Inflation has fallen significantly this year and will be much lower on average (2.1%) than expected in the spring (2.7%). It is expected to remain low until November before rising again towards the end of the year and the beginning of next year due to the low base effect and the expiry of measures to curb high energy prices. We expect inflation to approach 2% again in 2026. The forecast assumes that the situation on energy markets will remain stable. However, year-on-year growth in energy prices will be very volatile due to the expiration of temporary measures to mitigate rising energy prices. Larger effects are expected in 2025 in particular, when the reintroduction of the RES and CHP contribution is taken into account. Food price inflation is expected to increase somewhat over the course of the year, though it will remain subdued. Growth of services prices will continue to be one of the main drivers of inflation, mainly in relation to the continued wage growth. The rise in non-energy industrial goods prices is expected to remain moderate. Average inflation will therefore fall from 7.4% last year to 2.1% this year, before rising again to 3.3% in 2025, mainly due to the expiry of measures to mitigate rising energy prices. While growth of prices will weaken in most product groups, it will remain elevated in services. In 2026, inflation is expected to approach 2%.

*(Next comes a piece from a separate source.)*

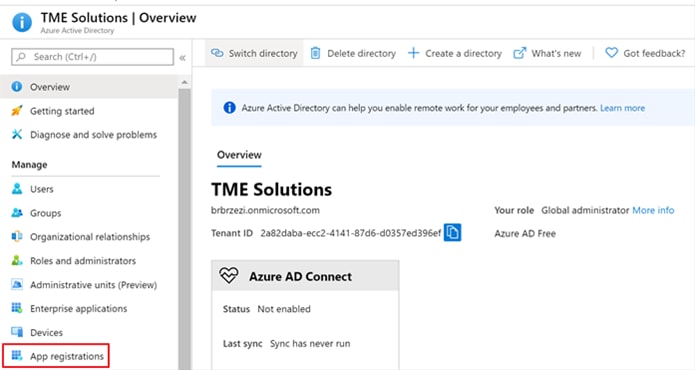Click the sidebar scrollbar up arrow
Viewport: 695px width, 370px height.
(184, 82)
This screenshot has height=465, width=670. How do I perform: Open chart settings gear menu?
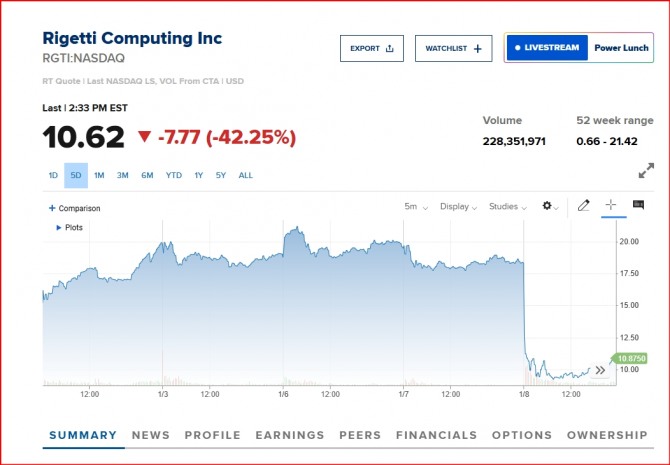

The realisation of the Autumn forecast is subject to a number of uncertainties. Increasing pressures on the competitiveness of the euro area, escalation of trade conflicts between the EU and EU’s main trading partners, and rising geopolitical uncertainties can lead to lower than expected economic growth in Slovenia’s trading partners. Uncertainties and risks in the euro area and in Slovenia are also related to the possible persistence of inflation, which could lead to persistently high interest rates, with negative effects on economic activity and financial stability. “Uncertainties in the domestic environment are related to the impact of deteriorating competitiveness on the export-oriented sector of the economy, the country's capacity to implement high levels of government investment activity, the pace of implementation of the flood recovery, the absorption of EU funds and the planned reforms, which are important for the absorption of funds from the Recovery and Resilience Fund,” further explained Maja Bednaš. There are, however, also some upside risks to economic growth. These arise mainly from a possible more successful attraction of work force and from the positive effects of a comprehensive absorption of EU funds together with reform measures.